Carbon Material Can Be Composted
The following lists carbon-based materials that you should use when composting for your garden(s):
- Shrub scraps from pruning
- Pine needles
- Straw or hay
- Newspaper (avoid high gloss pages, or paper with colored ink)
- Shredded paper
- Corn cobs (chopped or shredded into bits)
- Shredded cardboard
- Wood pellets
- Dryer lint (from natural materials, like cotton)
Nitrogen Material Can Be Composted
- Table scraps (no meat or bones)
- Fruit and vegetable scraps
- Grass clippings
- Garden weeds
- Coffee grounds (filters can be added too)
- Flowers (cuttings and stems)
- Tea leaves
Other Items to Consider
When composting these items, keep in mind...MORE carbon, less nitrogen
- Eggshells (neutral item)
- Paper napkins
- Pet hair
- Sticky post it notes
- Popcorn, popped or unpopped
- Old spices
- Matches (wood or paper)
- Old dried out herbs
- Paper towels
- Potato peels
- Stale bread (if the birds don't get it first!)
- Houseplant trimmings
- Peat moss
- Stale chips
- Tobacco waste
- Old pasta (stale, when it has not been cooked)
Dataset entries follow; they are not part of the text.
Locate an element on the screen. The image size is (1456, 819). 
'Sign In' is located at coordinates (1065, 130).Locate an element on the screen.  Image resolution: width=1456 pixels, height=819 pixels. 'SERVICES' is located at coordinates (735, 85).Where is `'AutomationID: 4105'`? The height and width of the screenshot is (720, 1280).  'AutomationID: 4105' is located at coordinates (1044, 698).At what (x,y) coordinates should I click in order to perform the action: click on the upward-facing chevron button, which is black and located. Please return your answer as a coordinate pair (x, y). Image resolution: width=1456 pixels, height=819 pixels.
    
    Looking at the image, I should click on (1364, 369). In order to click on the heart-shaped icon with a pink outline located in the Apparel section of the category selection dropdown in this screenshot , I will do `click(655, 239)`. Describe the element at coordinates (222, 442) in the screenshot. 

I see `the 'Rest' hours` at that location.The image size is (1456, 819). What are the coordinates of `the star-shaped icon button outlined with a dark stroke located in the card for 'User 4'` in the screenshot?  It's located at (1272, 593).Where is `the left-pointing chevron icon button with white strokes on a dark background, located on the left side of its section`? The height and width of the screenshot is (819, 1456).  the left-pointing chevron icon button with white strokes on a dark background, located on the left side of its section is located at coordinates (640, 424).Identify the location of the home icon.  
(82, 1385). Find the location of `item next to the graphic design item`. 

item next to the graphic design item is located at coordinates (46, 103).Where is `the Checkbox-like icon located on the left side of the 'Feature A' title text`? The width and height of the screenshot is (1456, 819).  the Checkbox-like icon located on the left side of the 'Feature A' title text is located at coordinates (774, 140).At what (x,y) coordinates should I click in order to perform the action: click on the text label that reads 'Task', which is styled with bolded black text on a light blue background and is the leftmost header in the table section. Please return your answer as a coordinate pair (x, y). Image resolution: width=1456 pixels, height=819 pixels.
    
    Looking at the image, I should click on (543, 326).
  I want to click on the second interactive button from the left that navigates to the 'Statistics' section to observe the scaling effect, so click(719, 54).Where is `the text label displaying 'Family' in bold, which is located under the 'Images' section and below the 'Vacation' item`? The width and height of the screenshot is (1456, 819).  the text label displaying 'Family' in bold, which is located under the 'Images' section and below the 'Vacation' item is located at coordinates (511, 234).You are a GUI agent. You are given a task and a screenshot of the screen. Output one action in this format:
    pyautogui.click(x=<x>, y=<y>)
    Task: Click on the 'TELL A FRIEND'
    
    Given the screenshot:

- Q tips (cotton and the cardboard sticks)
- Elmer's Glue
- Animal cage cleanings (Hamster, bird, guinea pig)
- Peanut shells
- Cooked rice
- Finger and toenail clippings
- Shrimp, crab, and lobster shells
- Pie crusts
- Onion skins
- Fruit rinds (watermelon, cantelope)
- Apple cores
- Razor and shaving trimmings
- Wood toothpicks
- Brown paper bags
- Shredded cereal boxes
- Vacuum bag contents
- Greeting card envelopes (finally a use for these!)
- Shopping receipts
- Pencil shavings
- Cardboard toilet and paper towel rolls
This content is accurate and true to the best of the author’s knowledge and is not meant to substitute for formal and individualized advice from a qualified professional.